Document segment:
4. The limits of the benefits set forth in this subsection shall not be more restrictive than for any other illness, except that the benefits may be limited as set out in this subsection.

5. This subsection shall not apply to any excepted benefits policy as defined in § 38.2-3431, nor to policies or contracts designed for issuance to persons eligible for coverage under Title XVIII of the Social Security Act, known as Medicare, or any other similar coverage under state or federal governmental plans.

D. Any grandfathered plan as defined in § 38.2-3438 in the small group market shall also either continue to provide benefits in accordance with subsection B or continue to provide coverage for outpatient mental health and substance abuse services as follows:

1. A minimum of 20 visits for outpatient treatment of an adult, child or adolescent shall be provided in each policy or contract year.

2. The limits of the benefits set forth in this subsection shall be no more restrictive than the limits of benefits applicable to physical illness; however, the coinsurance factor applicable to any outpatient visit beyond the first five of such visits covered in any policy or contract year shall be at least 50 percent.

3. For the purpose of this section, medication management visits shall be covered in the same manner as a medication management visit for the treatment of physical illness and shall not be counted as an outpatient treatment visit in the calculation of the benefit set forth herein.

4. For the purpose of this subsection, if all covered expenses for a visit for outpatient mental health or substance abuse treatment apply toward any deductible required by a policy or contract, such visit shall not count toward the outpatient visit benefit maximum set forth in the policy or contract.

5. This subsection shall not apply to any excepted benefits policy as defined in § 38.2-3431, nor to policies or contracts designed for issuance to persons eligible for coverage under Title XVIII of the Social Security Act, known as Medicare, or any other similar coverage under state or federal governmental plans.

E. The requirements of this section shall apply to all insurance policies and subscription contracts delivered, issued for delivery, reissued, renewed, or extended, or at any time when any term of the policy or contract is changed or any premium adjustment made.

F. The provisions of this section shall not apply in any instance in which the provisions of this section are inconsistent or in conflict with a provision of Article 6 (§ 38.2-3438 et seq.) of Chapter 34.

Exercise directions:
Answer these questions about the insurance coverage provisions above:
(a) What minimum number of outpatient treatment visits must a grandfathered small group plan provide in each policy or contract year under subsection D?
(b) What is the minimum coinsurance factor for an outpatient visit beyond the first five covered in a policy or contract year?
(c) With which article of Chapter 34 must the section not conflict for its provisions to apply?

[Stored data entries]
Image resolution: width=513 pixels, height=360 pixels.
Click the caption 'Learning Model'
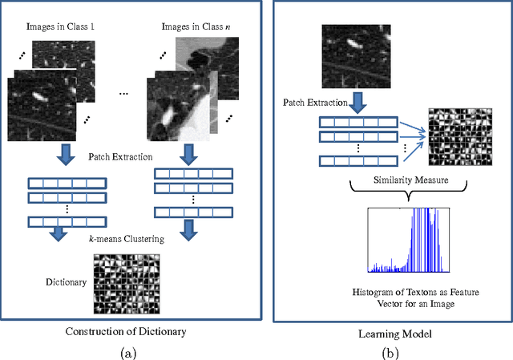(x=389, y=330)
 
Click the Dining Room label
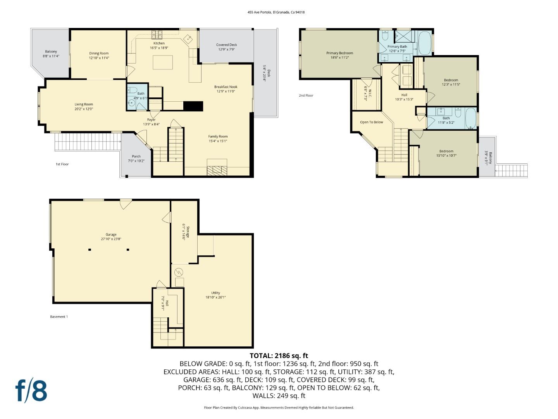click(x=99, y=53)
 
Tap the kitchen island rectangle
click(x=162, y=62)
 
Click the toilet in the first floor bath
click(x=133, y=90)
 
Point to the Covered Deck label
click(x=226, y=45)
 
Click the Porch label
click(x=136, y=156)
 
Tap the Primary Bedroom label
click(x=339, y=53)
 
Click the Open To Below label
click(x=371, y=122)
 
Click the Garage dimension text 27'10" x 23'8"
click(x=111, y=239)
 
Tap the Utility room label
click(x=215, y=293)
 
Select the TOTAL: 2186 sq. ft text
click(x=279, y=355)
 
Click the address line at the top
click(x=276, y=12)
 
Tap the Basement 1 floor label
click(x=59, y=317)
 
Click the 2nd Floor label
click(x=306, y=95)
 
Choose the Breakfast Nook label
click(x=226, y=87)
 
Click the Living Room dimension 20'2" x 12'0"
click(x=84, y=109)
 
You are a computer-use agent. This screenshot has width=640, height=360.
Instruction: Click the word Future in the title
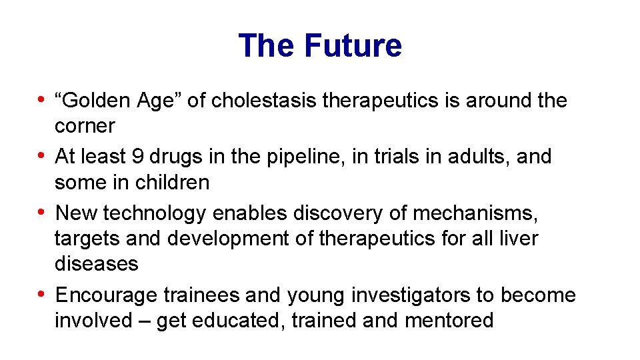353,46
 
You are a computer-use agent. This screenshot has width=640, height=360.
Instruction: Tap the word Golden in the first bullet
94,101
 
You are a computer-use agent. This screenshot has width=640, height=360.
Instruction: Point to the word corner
85,126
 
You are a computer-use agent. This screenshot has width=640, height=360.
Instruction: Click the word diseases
97,264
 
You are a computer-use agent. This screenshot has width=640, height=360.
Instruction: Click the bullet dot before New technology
41,213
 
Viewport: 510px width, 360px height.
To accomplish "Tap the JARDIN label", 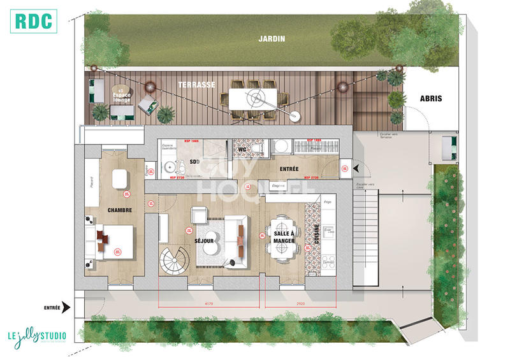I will click(x=272, y=38).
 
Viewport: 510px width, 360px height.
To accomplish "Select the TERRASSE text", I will click(x=195, y=84).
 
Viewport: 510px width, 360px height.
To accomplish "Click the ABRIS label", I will click(x=431, y=99).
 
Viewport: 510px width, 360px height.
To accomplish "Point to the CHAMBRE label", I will click(x=119, y=210).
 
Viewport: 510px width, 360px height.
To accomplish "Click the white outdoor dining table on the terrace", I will click(x=254, y=98).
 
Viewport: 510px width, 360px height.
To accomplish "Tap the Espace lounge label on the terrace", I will click(x=121, y=97).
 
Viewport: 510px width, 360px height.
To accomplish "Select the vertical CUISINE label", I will click(x=315, y=234).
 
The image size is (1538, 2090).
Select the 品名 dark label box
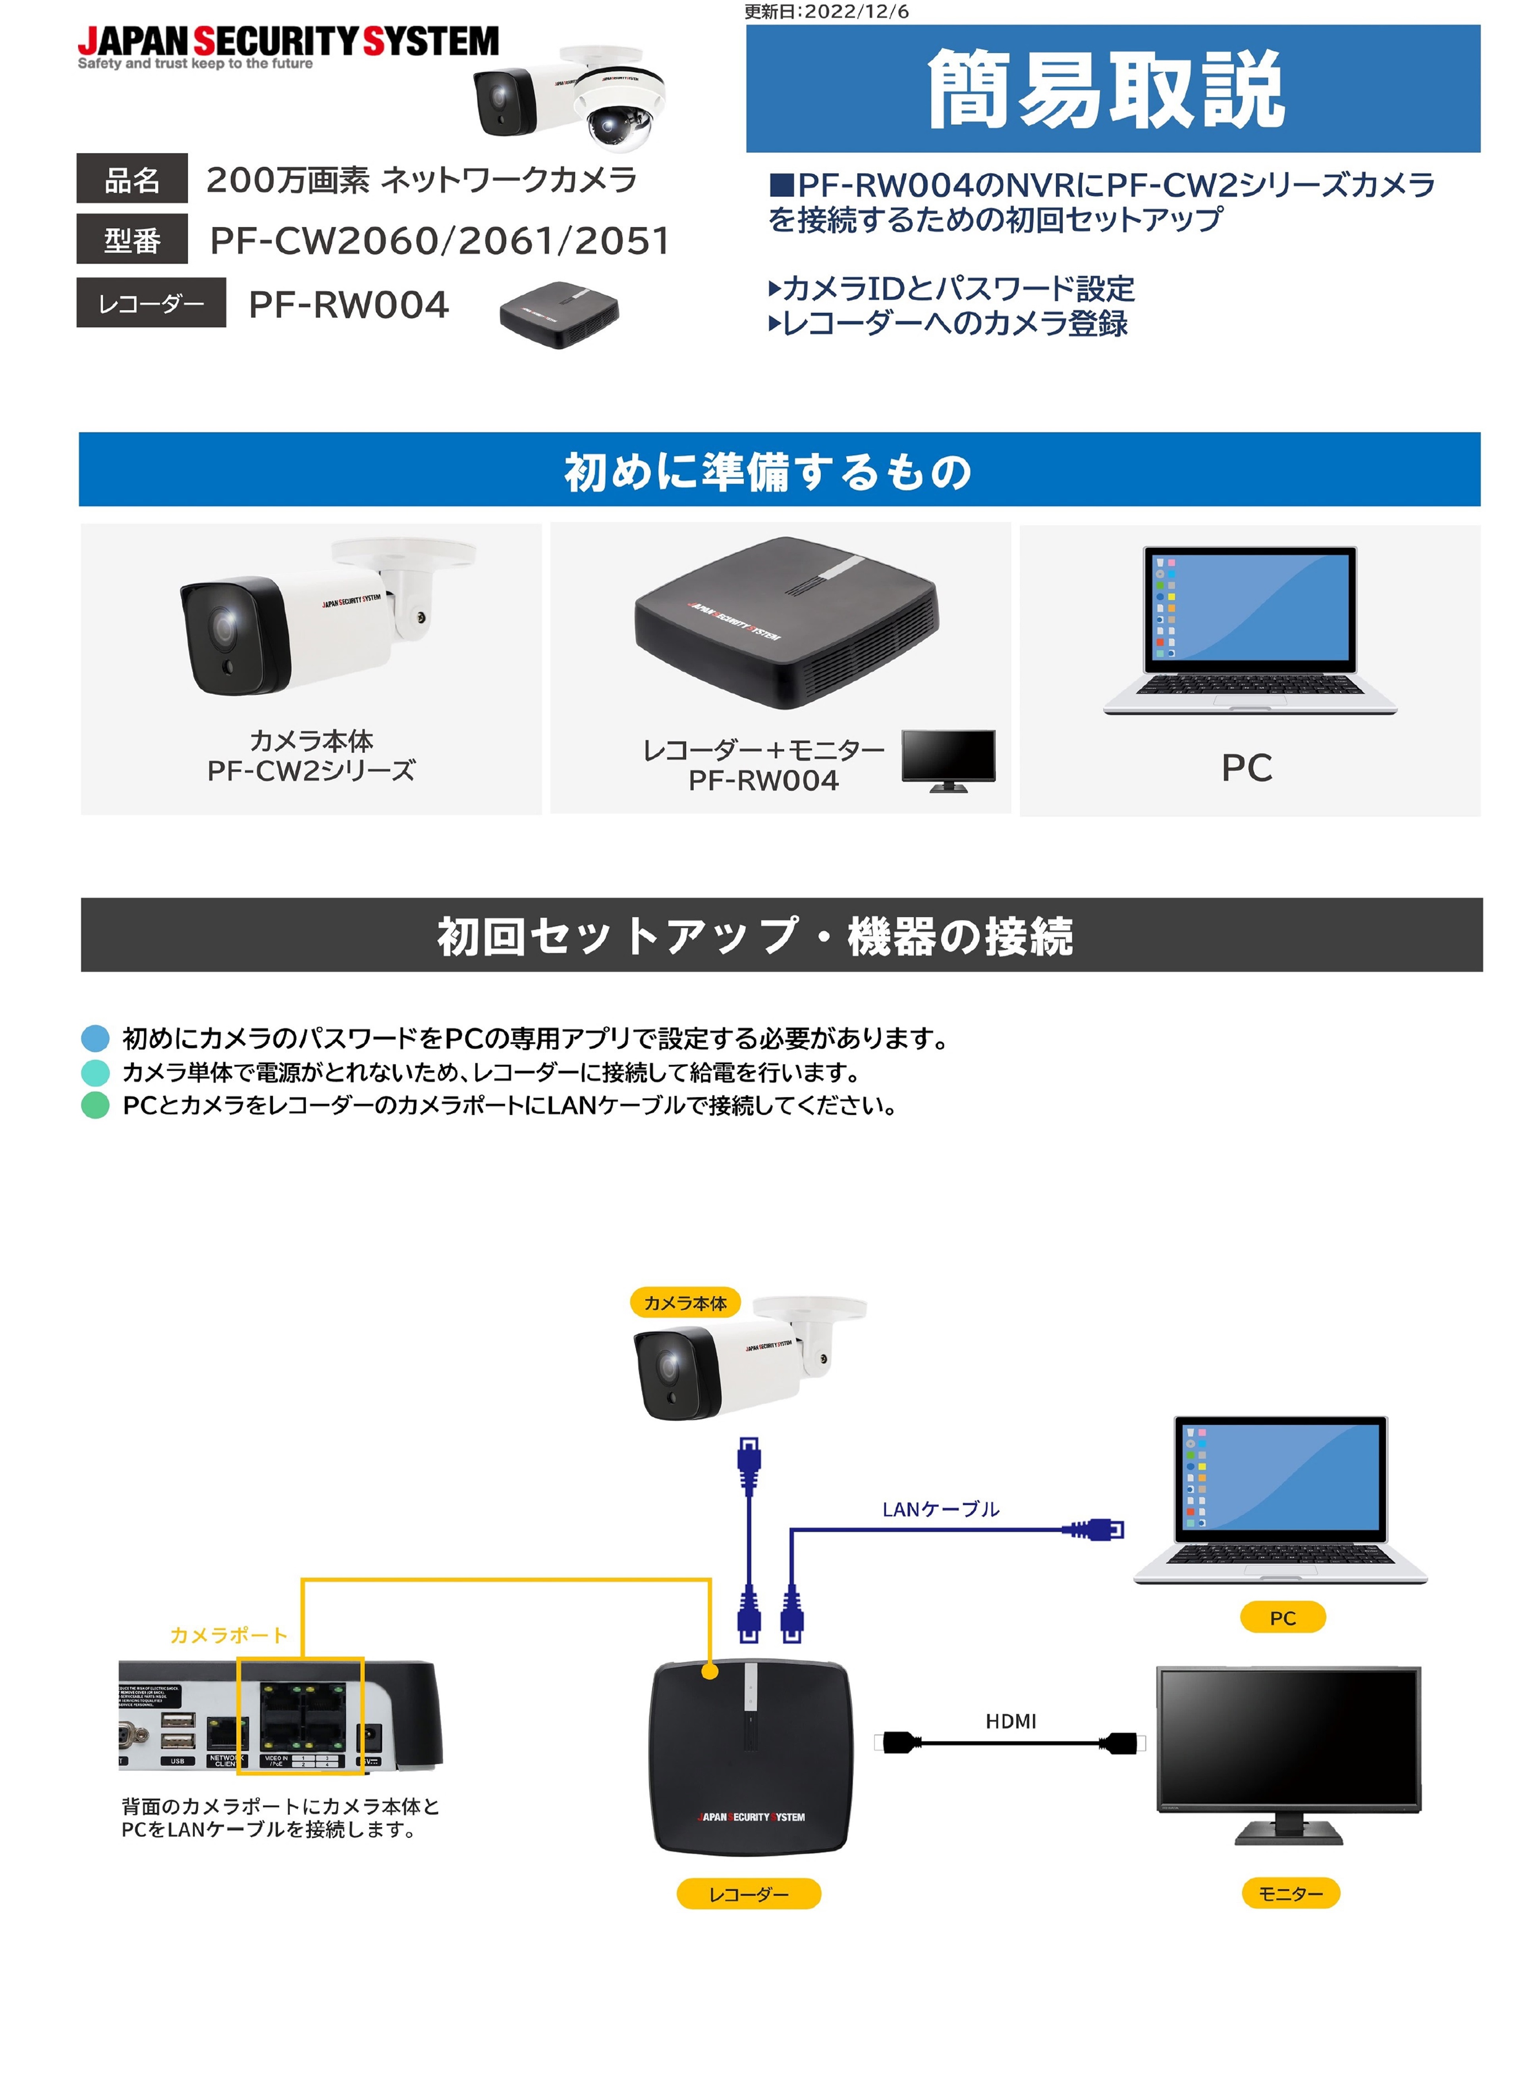pyautogui.click(x=132, y=179)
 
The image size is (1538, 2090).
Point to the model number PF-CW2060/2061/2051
pyautogui.click(x=440, y=240)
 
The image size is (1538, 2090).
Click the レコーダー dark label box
pyautogui.click(x=151, y=303)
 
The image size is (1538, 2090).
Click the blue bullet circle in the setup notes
pyautogui.click(x=95, y=1038)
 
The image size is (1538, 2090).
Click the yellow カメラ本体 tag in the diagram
pyautogui.click(x=685, y=1302)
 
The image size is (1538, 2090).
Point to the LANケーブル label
pyautogui.click(x=940, y=1509)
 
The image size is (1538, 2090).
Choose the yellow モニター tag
pyautogui.click(x=1290, y=1893)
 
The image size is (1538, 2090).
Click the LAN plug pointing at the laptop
pyautogui.click(x=1098, y=1529)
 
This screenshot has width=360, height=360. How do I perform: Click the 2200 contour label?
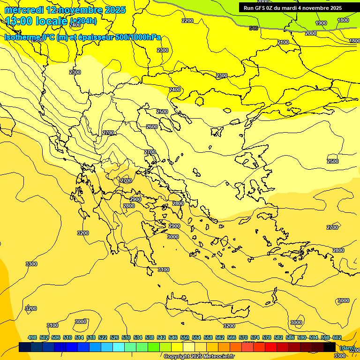coord(187,21)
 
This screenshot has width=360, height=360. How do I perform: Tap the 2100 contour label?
coord(283,42)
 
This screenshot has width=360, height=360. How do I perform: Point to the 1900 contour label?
coord(321,23)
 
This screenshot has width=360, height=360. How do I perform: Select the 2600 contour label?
coord(151,127)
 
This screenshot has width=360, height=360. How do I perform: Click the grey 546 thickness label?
coord(254,28)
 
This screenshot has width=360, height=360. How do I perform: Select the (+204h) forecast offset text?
coord(83,21)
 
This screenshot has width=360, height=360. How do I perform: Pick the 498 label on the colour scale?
coord(32,338)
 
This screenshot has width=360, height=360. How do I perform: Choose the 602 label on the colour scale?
coord(337,338)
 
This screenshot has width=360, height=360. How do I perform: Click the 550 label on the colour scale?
coord(185,338)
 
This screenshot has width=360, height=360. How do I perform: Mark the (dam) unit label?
coord(347,347)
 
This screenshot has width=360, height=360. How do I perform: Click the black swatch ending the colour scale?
coord(330,347)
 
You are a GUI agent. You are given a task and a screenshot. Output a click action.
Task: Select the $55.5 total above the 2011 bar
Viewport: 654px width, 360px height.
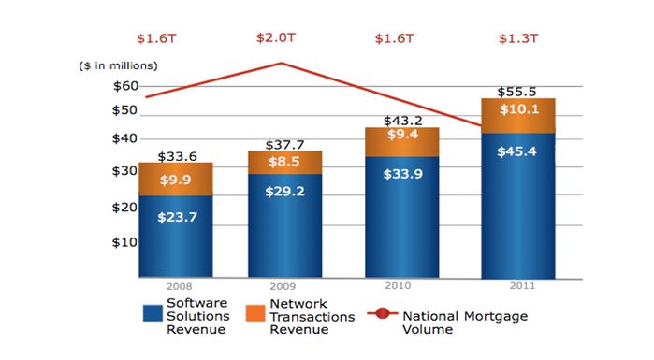(517, 93)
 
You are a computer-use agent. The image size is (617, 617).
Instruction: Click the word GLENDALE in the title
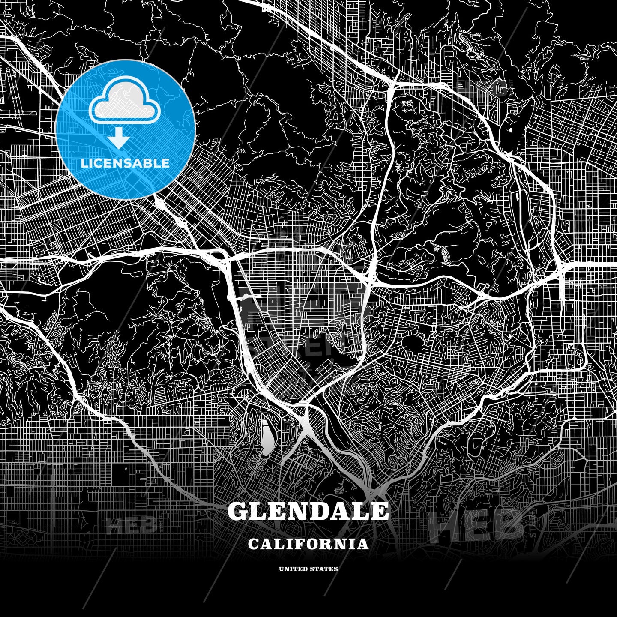(x=308, y=511)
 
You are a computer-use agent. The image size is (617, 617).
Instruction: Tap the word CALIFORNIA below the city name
(x=308, y=544)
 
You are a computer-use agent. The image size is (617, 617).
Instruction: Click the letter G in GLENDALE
(x=238, y=511)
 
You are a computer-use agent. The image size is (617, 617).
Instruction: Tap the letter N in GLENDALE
(x=299, y=511)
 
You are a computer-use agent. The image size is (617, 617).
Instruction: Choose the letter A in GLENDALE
(x=341, y=511)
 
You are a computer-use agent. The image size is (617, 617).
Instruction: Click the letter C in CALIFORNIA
(x=253, y=544)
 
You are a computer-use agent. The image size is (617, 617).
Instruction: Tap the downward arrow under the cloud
(x=119, y=140)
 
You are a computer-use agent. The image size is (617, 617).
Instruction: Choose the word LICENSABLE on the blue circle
(x=125, y=163)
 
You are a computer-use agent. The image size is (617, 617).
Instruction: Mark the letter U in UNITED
(x=281, y=569)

Response to this task:
(a) 20 visits
(b) 50 percent
(c) Article 6 (§ 38.2-3438 et seq.)